**Document text**
Lawmakers want to know if China had anything to do with Apple's decision to cancel Jon Stewart's show
  • Apple was asked by a House committee to explain its decision to cancel Jon Stewart's show.
  • "The Problem with Jon Stewart," which streams on Apple TV+, was canceled last month.

Lawmakers have asked Apple to explain why "The Problem with Jon Stewart" was recently canceled.

In a letter sent to Apple CEO Tim Cook Wednesday, the bipartisan House Select Committee on the Chinese Communist Party questioned the decision to cancel Stewart's show, suggesting that content relating to China was being censored to protect Apple's interests in a key market.

Last month, it was reported that Stewart's show on AppleTV+ was canceled ahead of its third season after supposed creative differences.

The former "Daily Show" host wanted full creative control over the topics he discussed on the show, but told his staff that Apple executives were concerned over potential content relating to China and AI, The New York Times reported.

After being told he must be "aligned" with the company on topics, Stewart and Apple decided to go their separate ways.

The House committee is now asking Apple to brief its members by December 15.

"If these reports are accurate, it potentially speaks to broader concerns about indirect Chinese Communist Party (CCP) influence over the creative expression of American artists and companies on CCP-related topics," reads the letter, signed by the panel.

The committee said they would also be speaking to representatives for Stewart.

Highlighting the negative impact of Chinese censorship on the American creative industry, the committee members also asked that Apple publicly commits to allowing content critical of the CCP and China on its streaming platform and other services.

"While companies have the right to determine what content is appropriate for their streaming service, the coercive tactics of a foreign power should not be directly or indirectly influencing these determinations," they wrote.

**Stored records**
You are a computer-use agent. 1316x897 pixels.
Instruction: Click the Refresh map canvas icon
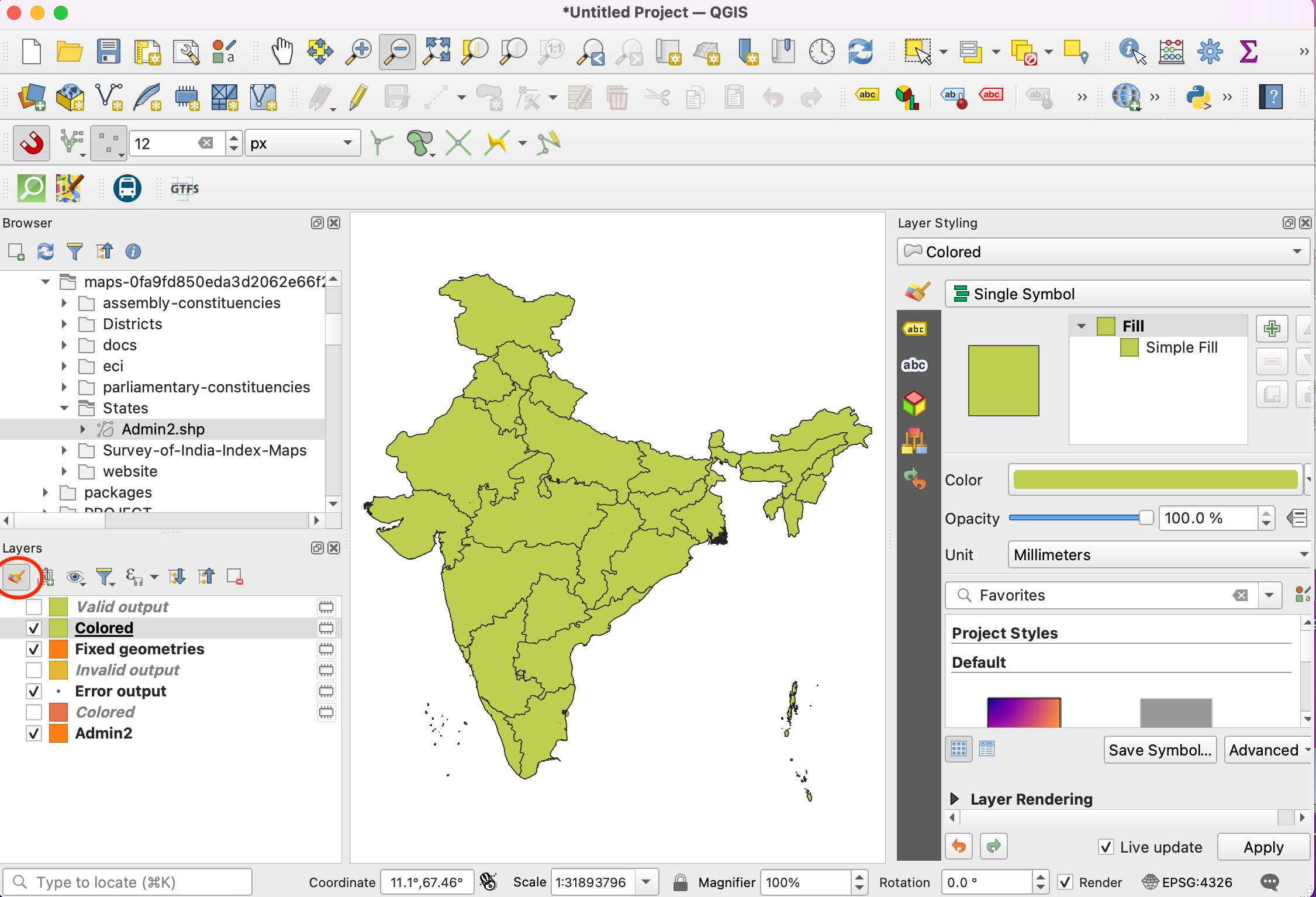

--

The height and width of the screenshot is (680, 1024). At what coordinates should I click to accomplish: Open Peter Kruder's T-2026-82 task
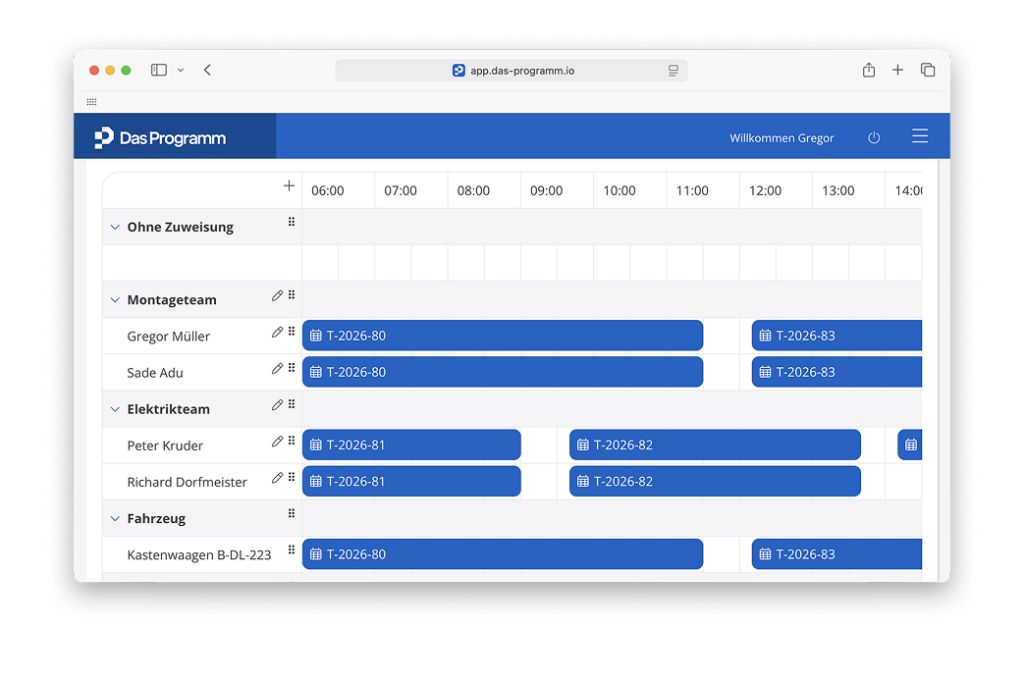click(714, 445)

**Required work**
Repeat the passage from the article on Apple canceling Jon Stewart's show, starting with "After being told" and going on through "by the panel.".

**Expected answer**
After being told he must be "aligned" with the company on topics, Stewart and Apple decided to go their separate ways.

The House committee is now asking Apple to brief its members by December 15.

"If these reports are accurate, it potentially speaks to broader concerns about indirect Chinese Communist Party (CCP) influence over the creative expression of American artists and companies on CCP-related topics," reads the letter, signed by the panel.